Published on 27th January 2015 by Ian Bitterlin
If you didn’t do Latin in school or are not a lawyer (Caveat Emptor is a common legal term) I should translate the title to ‘Buyer Beware’ but this blog builds on from my last on the subject of load diversity in data centre design.
Just in case you didn’t read that blog (!) it raised the question of whether or not the ‘actual’ load should be taken as the design load or something less – as partial load is endemic in data centres, particularly colocation. The principle is simple, for example; the facility design is for 8kW per cabinet but the average load is ‘probably’ going to turn out to be 4kW (or less) per cabinet and, therefore, the UPS system should be optimised for 50 percent of the ‘design’. I posed the question rather than suggesting an answer although the ‘risk’ of undercooking the solution probably will steer most folks away from such heresy.
Anyway a couple of days after posting the blog and reading the feedback it occurred to me that I had in fact seen a real example of diversity in the data centre – albeit in a somewhat underhand way. The subject matter was battery autonomy, i.e. how many minutes the battery can support the UPS at full load.
Unscrupulous vendors have long played one game when the client's specification is weak: If the client asks for 15 minutes of battery autonomy in an N+1 UPS system and is not careful enough to specify the 15 minutes for ‘each’ UPS module then they lay themselves open to getting 15 minutes with all the modules running – probably about 11 minutes for each module. Still ‘enough’ but that’s not the question, yet.

::::

*Exercise brief:*
Copy from the blog post the passage starting at the words "Unscrupulous vendors have" and stopping after "the question, yet.".

*Data extract:*
::::

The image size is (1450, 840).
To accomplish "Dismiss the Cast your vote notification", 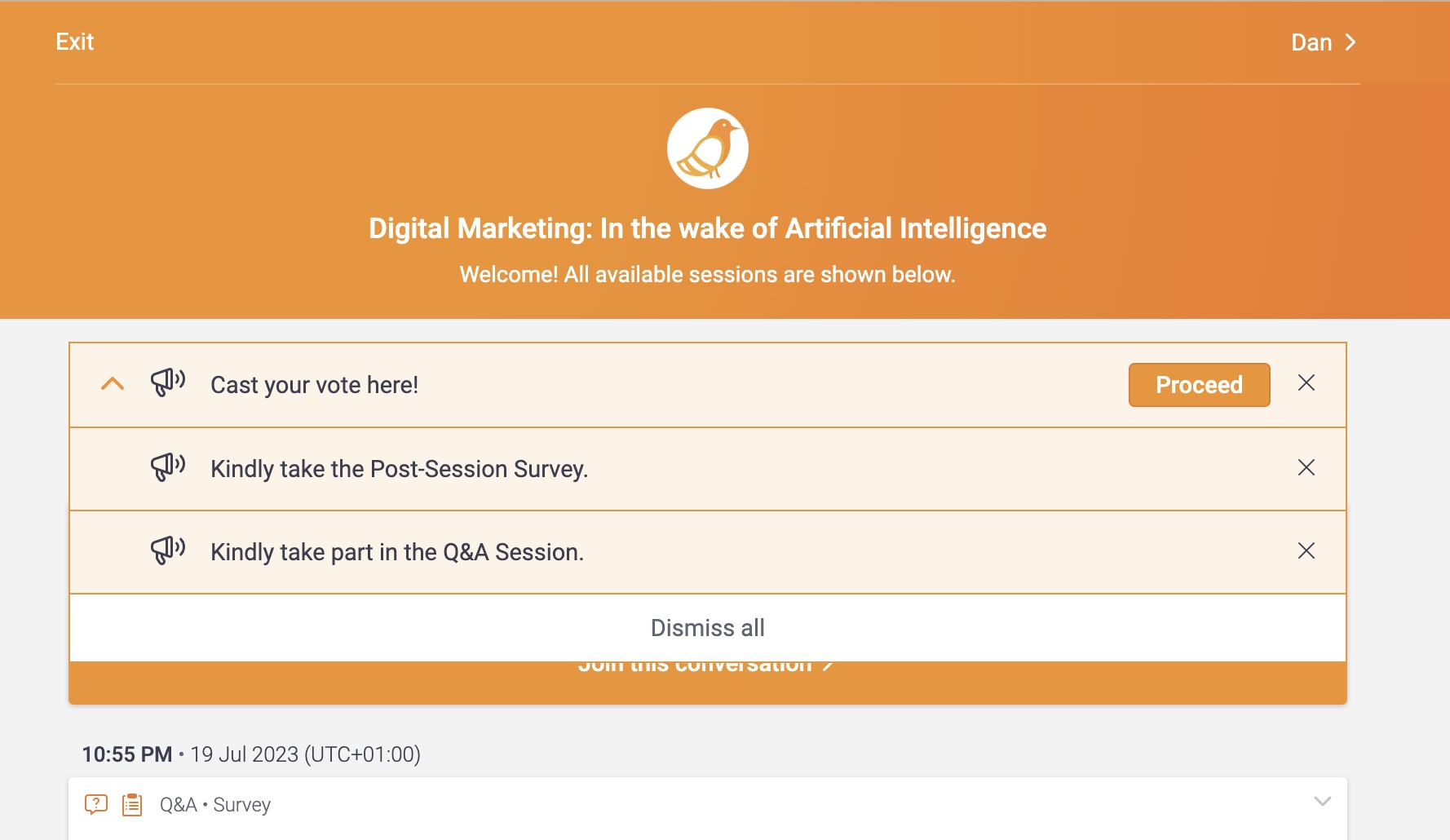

::::

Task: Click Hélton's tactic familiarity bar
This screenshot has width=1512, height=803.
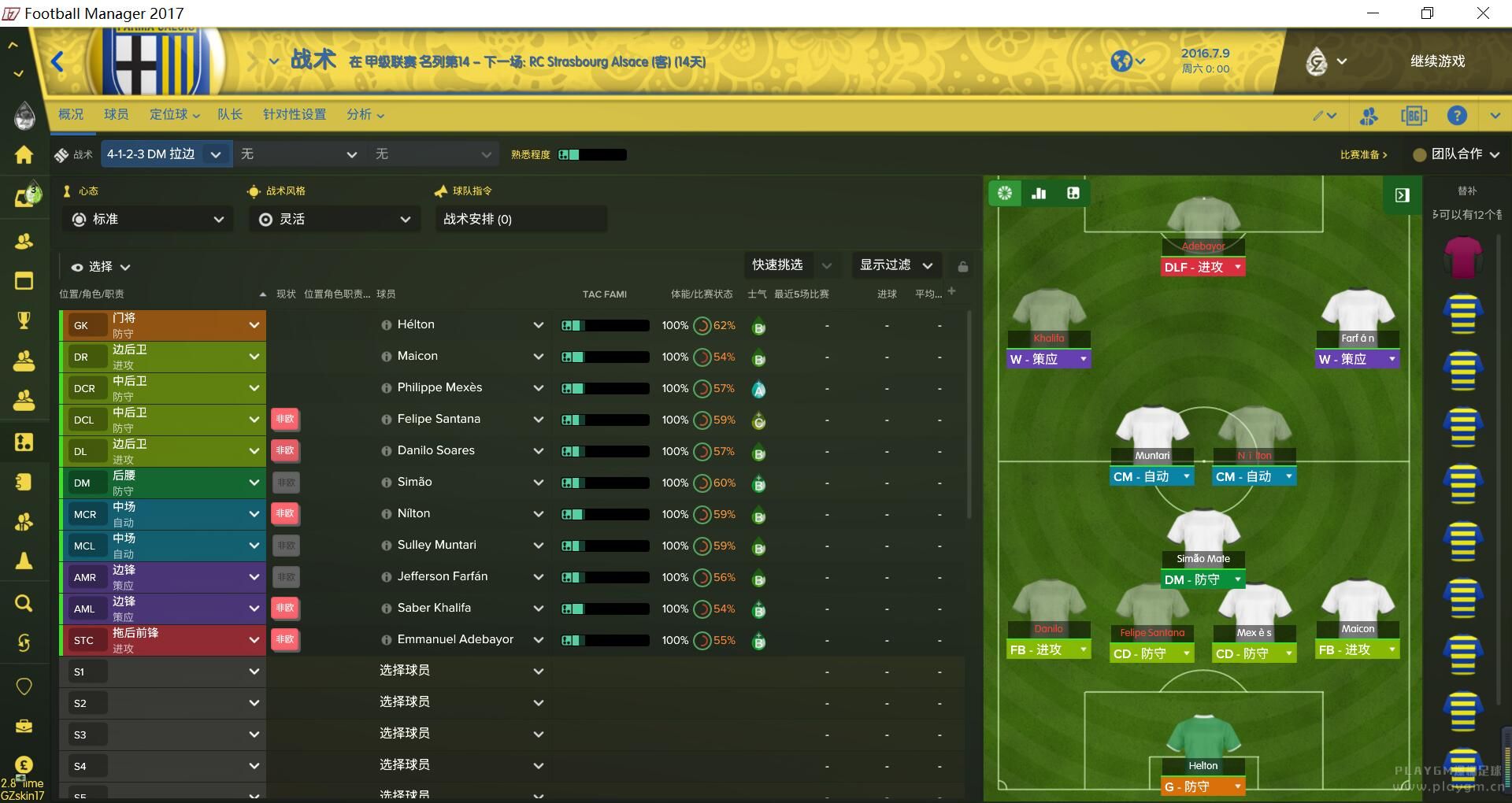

::::

*Finished exercise:*
Unscrupulous vendors have long played one game when the client's specification is weak: If the client asks for 15 minutes of battery autonomy in an N+1 UPS system and is not careful enough to specify the 15 minutes for ‘each’ UPS module then they lay themselves open to getting 15 minutes with all the modules running – probably about 11 minutes for each module. Still ‘enough’ but that’s not the question, yet.